Sex Augury is a collection that practices divination with the symbolism of our radically changed and changeable world. Exercising trans poetics, C. Bain denormalizes the violence embedded in the most intimate strata of American life. Confrontationally queer, urgently wounded, deeply political, and metaphysically transported, these poems create their own system of meaning in an environment that is increasingly hostile to meaning of any kind. This collection spans digital culture, gender reversals, and archetypal-mythic vocabularies, alongside close observation of the surround of “ordinary” urban existence. Sex Augury is a work of dyads, not binaries—concepts bound together which nonetheless refuse to form a coherent, harmonious whole; humor and despair, tenderness and brutality, desire and revulsion. These poems bristle with intelligence, acuity of feeling, and refusal to gloss the complexity of our moment into a false narrative of progress.
ADVANCE PRAISE
“C Bain’s highly anticipated second collection, Sex Augury, courts an honest darkness and charts new mythologies out of the old with a quality of attention unique to the rich particulars of this poet’s gaze. The book asks the reader to look and to look and to not look away.

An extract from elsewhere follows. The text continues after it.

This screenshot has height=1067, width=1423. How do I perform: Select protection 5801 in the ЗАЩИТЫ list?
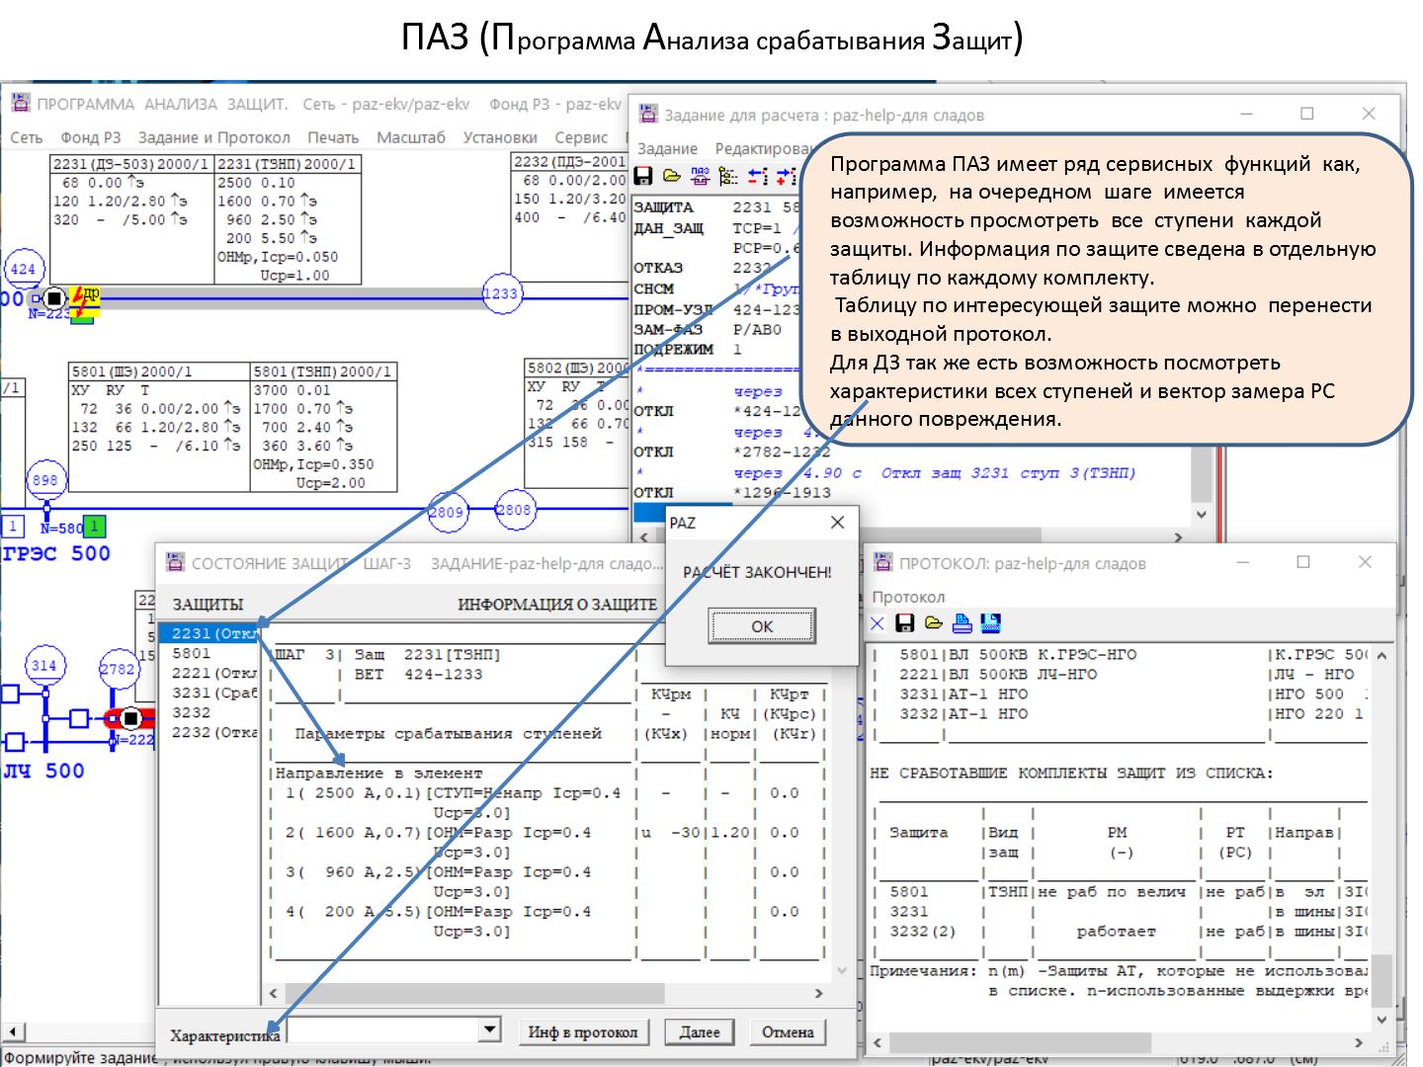191,653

The poems in Sex Augury articulate a brutal investigation of the self, of the inherited violences of gender, language, whiteness, and medicalization—the erotic, the cruel, and the divine braid and unbraid as the speaker moves us through his world.”
—Sam Sax
“Sex Augury stirs an acid cauldron of documentary poetics, political theater, and Surrealist wound-scape sprinkled with the salt of Lautreamont, Bataille, Nin, Carrington, Plath. Setting flame to “the buckling wall between myself and myself,” Bain leads us through an underworld of our own making, where pleasure and war are a tv channel apart, where the heart eats you alive, where “they bombed a restaurant / we bombed a hospital,” where desire courts death, and rape scars each face. The circles of this hell are forged in the fires of sexual violence, yet they ring out in yearning. In a voice akin to Medea’s, the poet asks how to “live with the violences I’ve chosen,” how to love when “every tool of love / is a weapon too”? The answer glimmers in the ecstatic gaze, in the poems’ intimate knowledge of its suffering bodies which bind us page after page to visceral metamorphoses in close-up—“my mouth on her rough incisors / against the reptile crevice / where an ear begins to bloom.”